»»

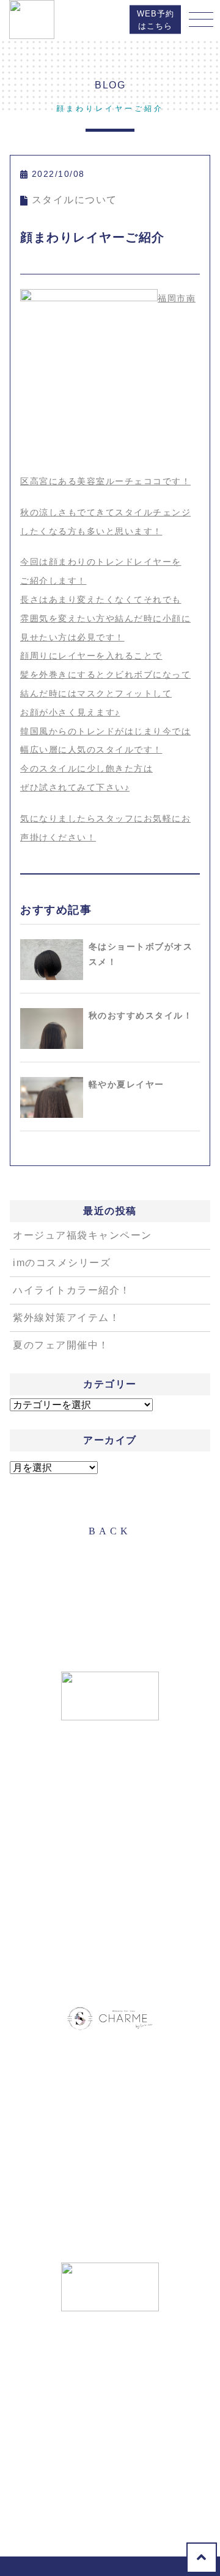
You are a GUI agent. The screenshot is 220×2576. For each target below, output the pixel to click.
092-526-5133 (83, 1888)
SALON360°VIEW (110, 1960)
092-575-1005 (83, 2479)
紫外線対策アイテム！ (66, 1317)
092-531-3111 (95, 2195)
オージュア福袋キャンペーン (82, 1235)
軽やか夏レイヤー (126, 1084)
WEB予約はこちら (155, 19)
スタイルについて (74, 200)
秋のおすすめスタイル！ (141, 1015)
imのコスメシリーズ (62, 1263)
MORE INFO (110, 1922)
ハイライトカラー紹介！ (72, 1290)
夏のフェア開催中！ (61, 1345)
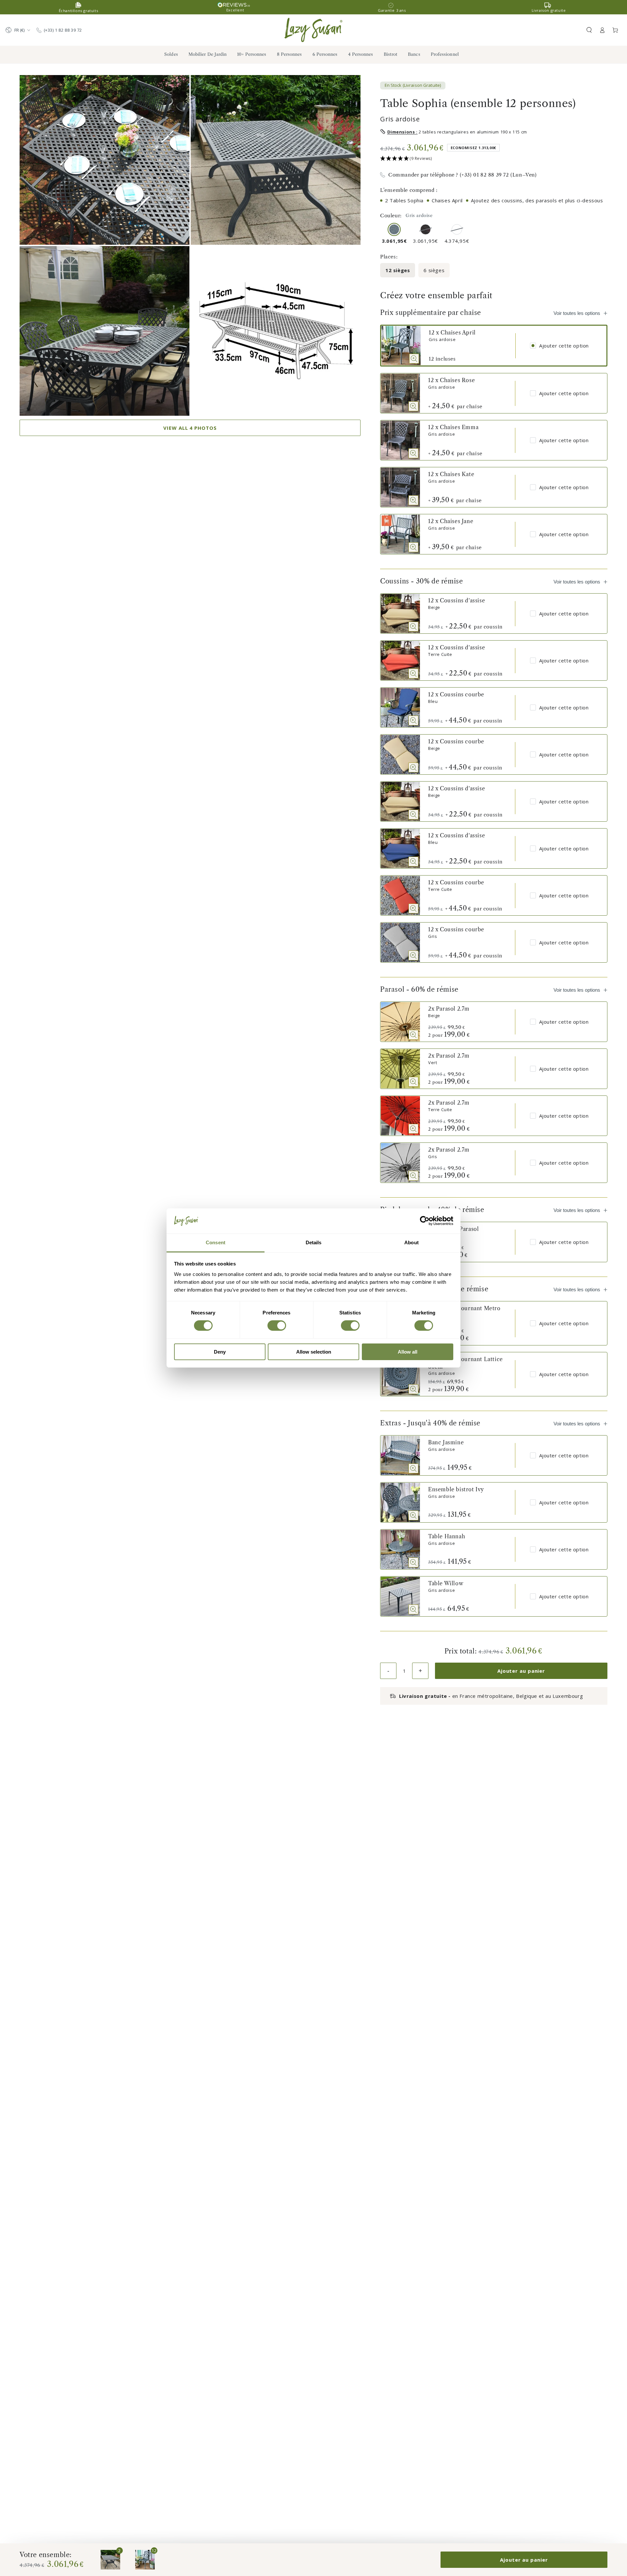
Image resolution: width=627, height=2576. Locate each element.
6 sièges (434, 270)
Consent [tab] (215, 1242)
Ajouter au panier (521, 1671)
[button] (589, 30)
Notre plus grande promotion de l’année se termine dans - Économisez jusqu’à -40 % (313, 7)
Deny (220, 1352)
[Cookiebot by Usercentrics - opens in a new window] (424, 1221)
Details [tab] (314, 1242)
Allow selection (313, 1352)
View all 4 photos (190, 428)
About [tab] (411, 1242)
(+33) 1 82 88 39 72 (63, 30)
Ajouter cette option (564, 345)
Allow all (407, 1352)
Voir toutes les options (577, 313)
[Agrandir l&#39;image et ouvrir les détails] (414, 359)
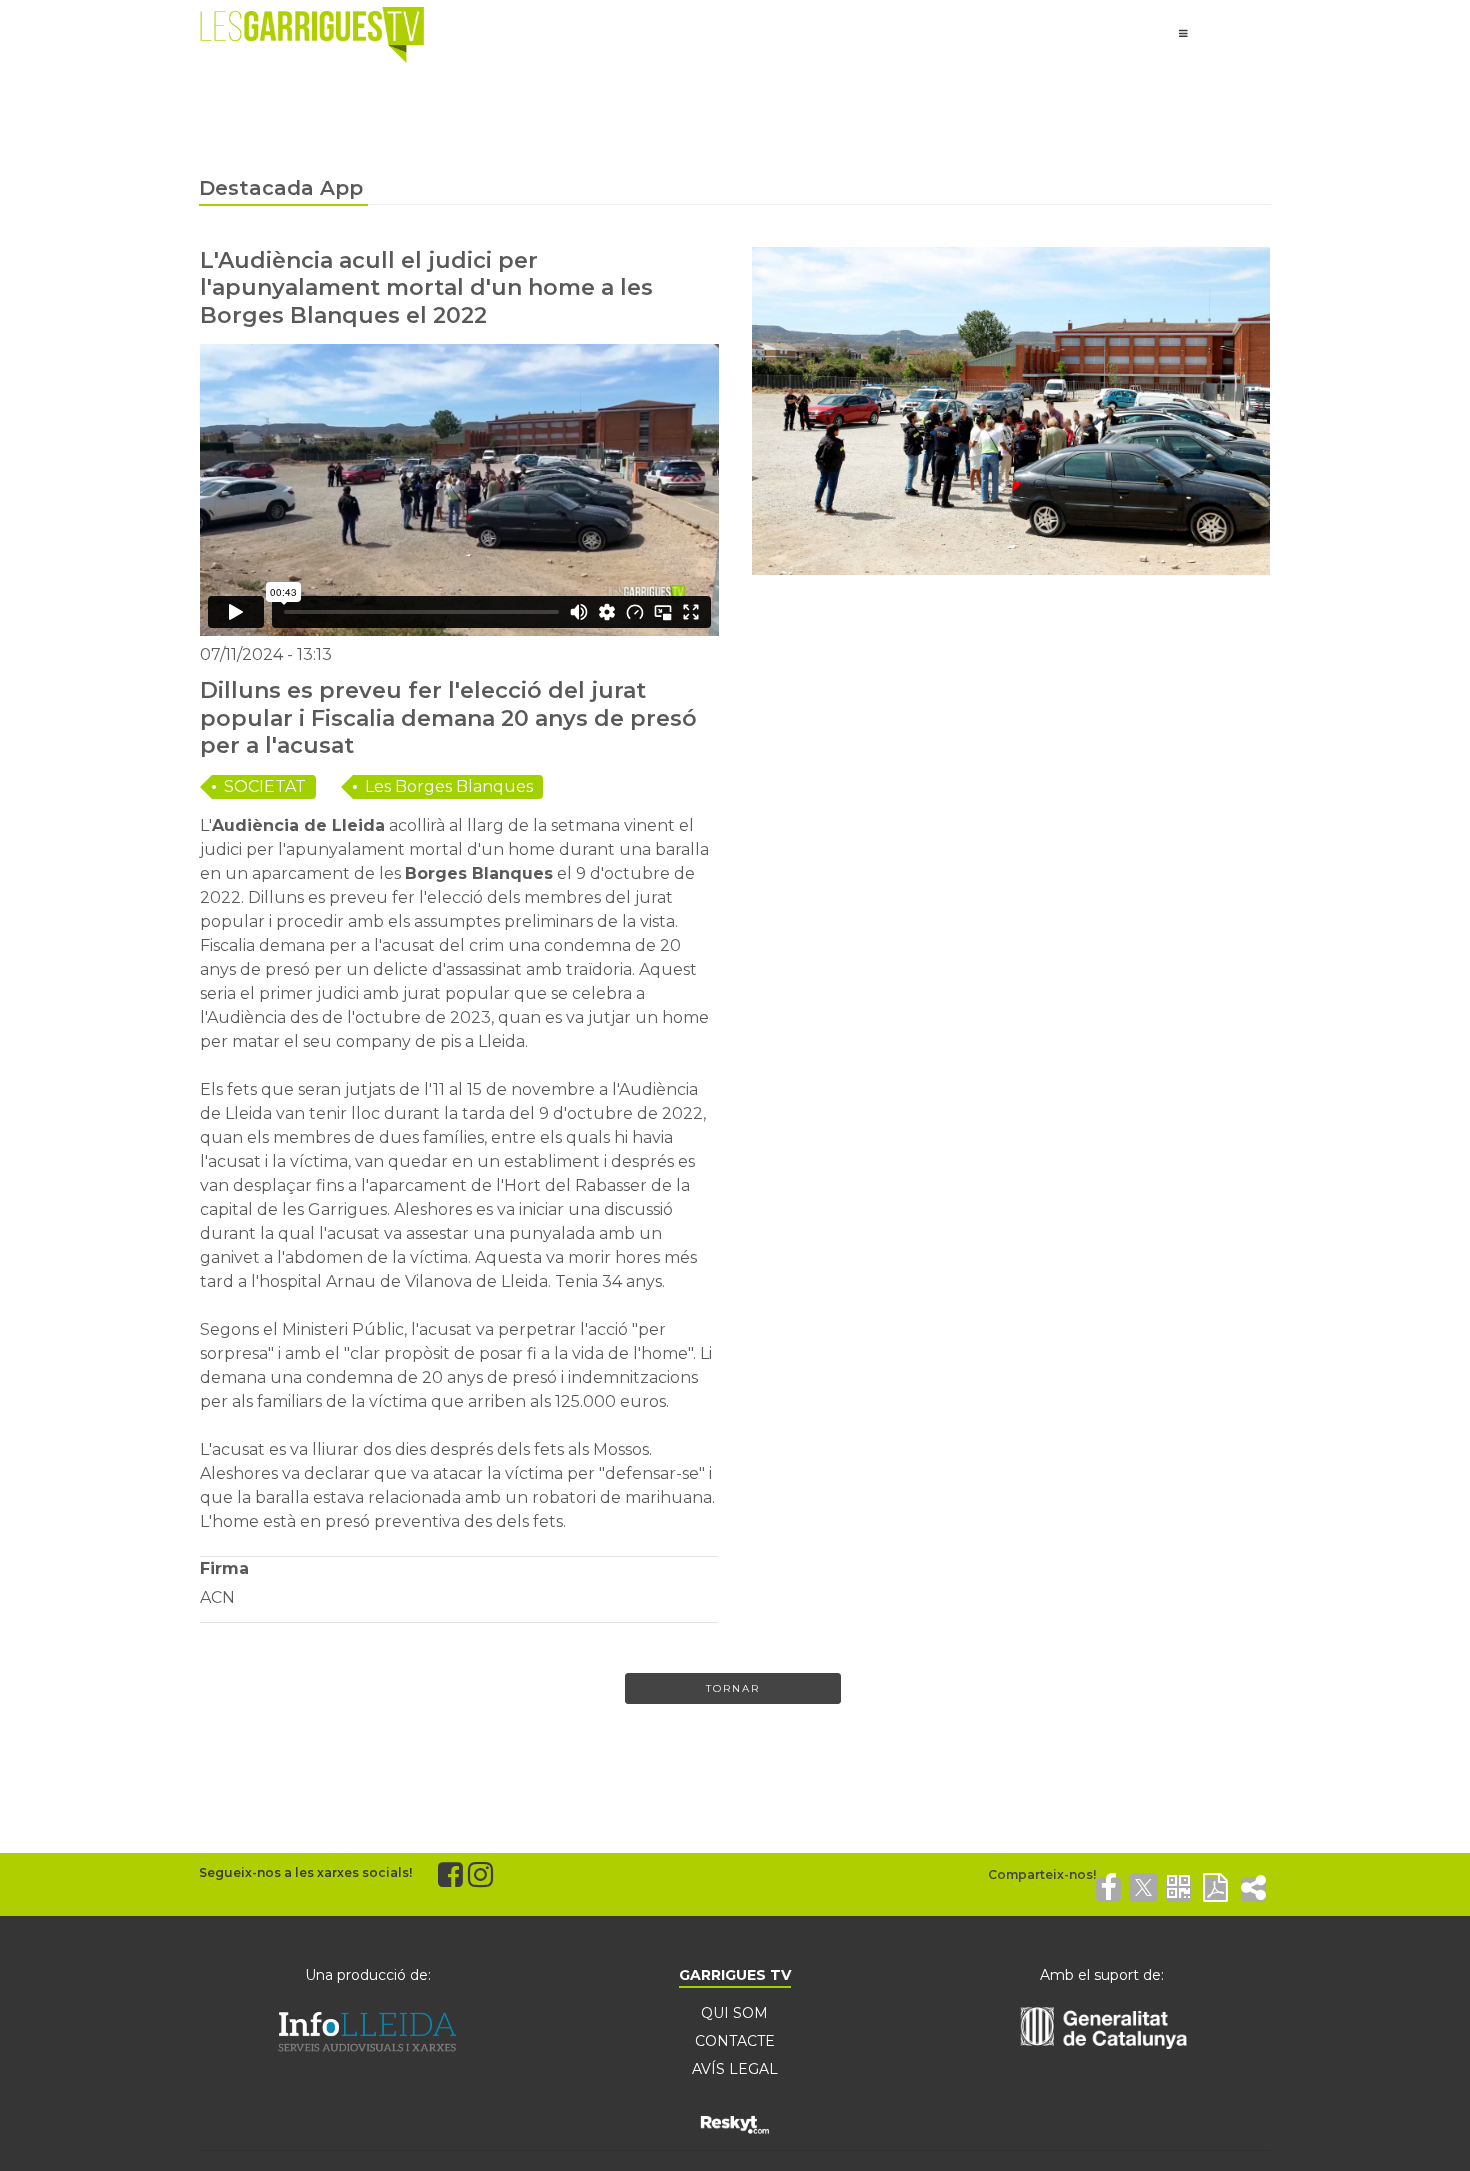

««

The lines that mention the word "Ajouter" should be pulled from the records above.

Ajouter au panier (521, 1671)
Ajouter cette option (564, 345)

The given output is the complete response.